The work fluid 10 in liquid phase is heated to turn into gas phase 10′. The heat pipe 1 is heated up directly or indirectly and to a temperature of 80 to 200° C.
Finally, after the work fluid 10 has been vaporized, the heat pipe 1 is pressed into a trough 31 and to form a pressed portion 12 coplanar with the heated surface 30 as shown in FIGS. 9 and 10. This step can be performed by employing a mold including an upper mold 40 and a lower mold 41. In this embodiment, the pressing surface of the upper mold 20 is provided with a holding groove 410 for accommodating the seat 3. The work fluid 10′ has been a vapor while the mold 2 is pressing the heat pipe 1. Thus the vaporized work fluid 10′ may generate pressure to the heat pipe 1 to prevent the pressed portions 11 from denting.
Therefore, the method of the invention can prevent a round heat pipe being pressed from denting. The pressed portions can be kept completely flat. The flat pressed portions can maintain good thermo-conductivity. As a result, a heat pipe which has been pressed still can perform its original effect and function.
While the forgoing is directed to preferred embodiments of the present invention, other and further embodiments of the invention may be devised without departing from the basic scope thereof. As such, the appropriate scope of the invention is to be determined according to the claims.

Claims

What is claimed is:

1. A method for manufacturing a depressed heat pipe comprising the steps in the order named:

a) providing a heat pipe containing a work fluid;

b) vaporizing the work fluid; and

c) pressing the heat pipe to form a depressed portion thereon.

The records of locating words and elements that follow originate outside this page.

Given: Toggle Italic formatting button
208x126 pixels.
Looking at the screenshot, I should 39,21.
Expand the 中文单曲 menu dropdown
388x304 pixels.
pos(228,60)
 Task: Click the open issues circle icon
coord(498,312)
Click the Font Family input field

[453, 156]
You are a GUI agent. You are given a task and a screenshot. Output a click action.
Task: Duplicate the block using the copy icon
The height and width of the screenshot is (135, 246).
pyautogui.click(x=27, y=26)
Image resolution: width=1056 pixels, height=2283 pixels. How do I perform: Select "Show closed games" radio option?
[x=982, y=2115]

2. The method of claim 1, wherein the heat pipe of the step a) has a round cross-section.

3. The method of claim 1, wherein the step b) is performed by heating up the heat pipe to a temperature range of 80° C. to 200° C.

4. The method of claim 1, wherein the step c) is performed by employing an upper mold and a lower mold.

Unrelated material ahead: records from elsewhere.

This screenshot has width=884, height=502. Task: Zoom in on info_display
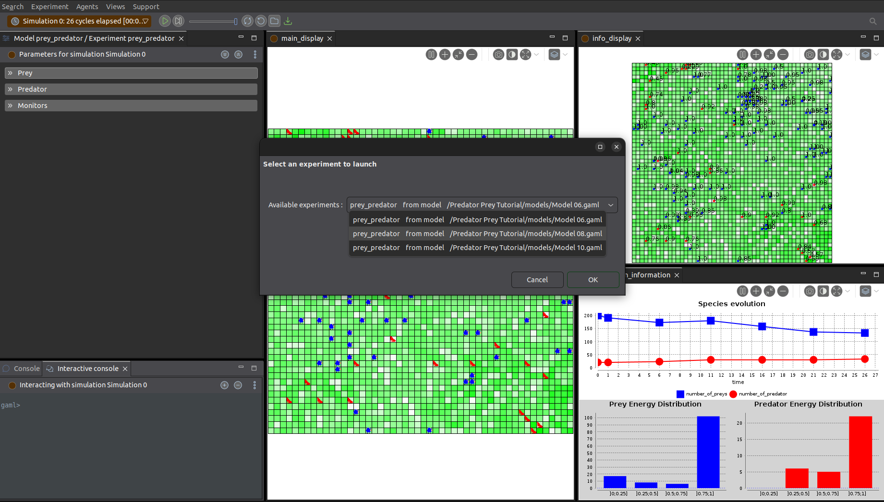(756, 55)
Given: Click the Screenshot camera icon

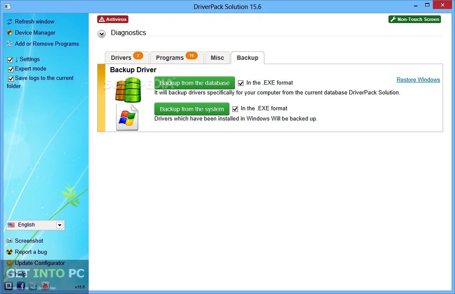Looking at the screenshot, I should click(9, 241).
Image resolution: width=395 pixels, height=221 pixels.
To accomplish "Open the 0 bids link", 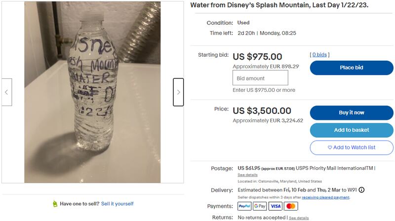I will click(319, 55).
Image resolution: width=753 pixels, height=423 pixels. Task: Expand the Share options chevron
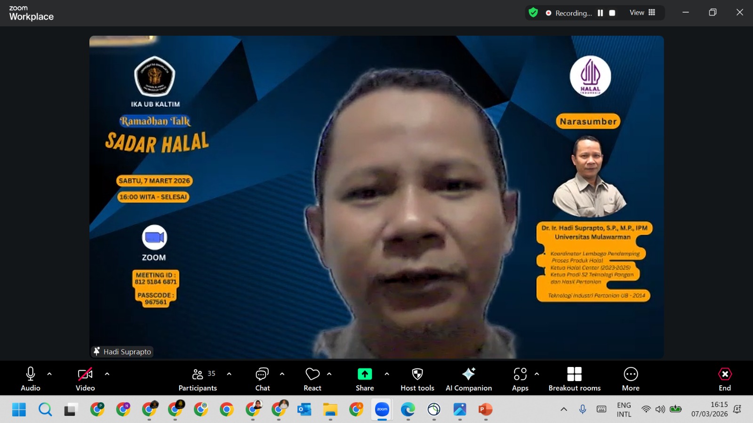(387, 374)

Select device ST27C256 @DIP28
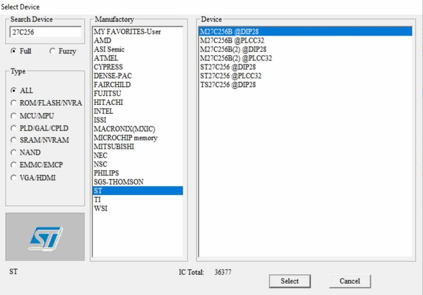pyautogui.click(x=305, y=67)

5. The method of claim 4, wherein the step c) is to heat up the upper mold and the lower mold to a temperature range of 80° C. to 200° C.

6. The method of claim 1, wherein the step c) is to form a flat pressed portion.

7. The method of claim 1, wherein the step c) further comprises a seat to be connected with the heat pipe, the seat is provided with a trough for accommodating the heat pipe.

8. The method of claim 7, wherein the trough is applied with a thermo-conductive medium.

9. The method of claim 8, wherein the thermo-conductive medium is thermal grease.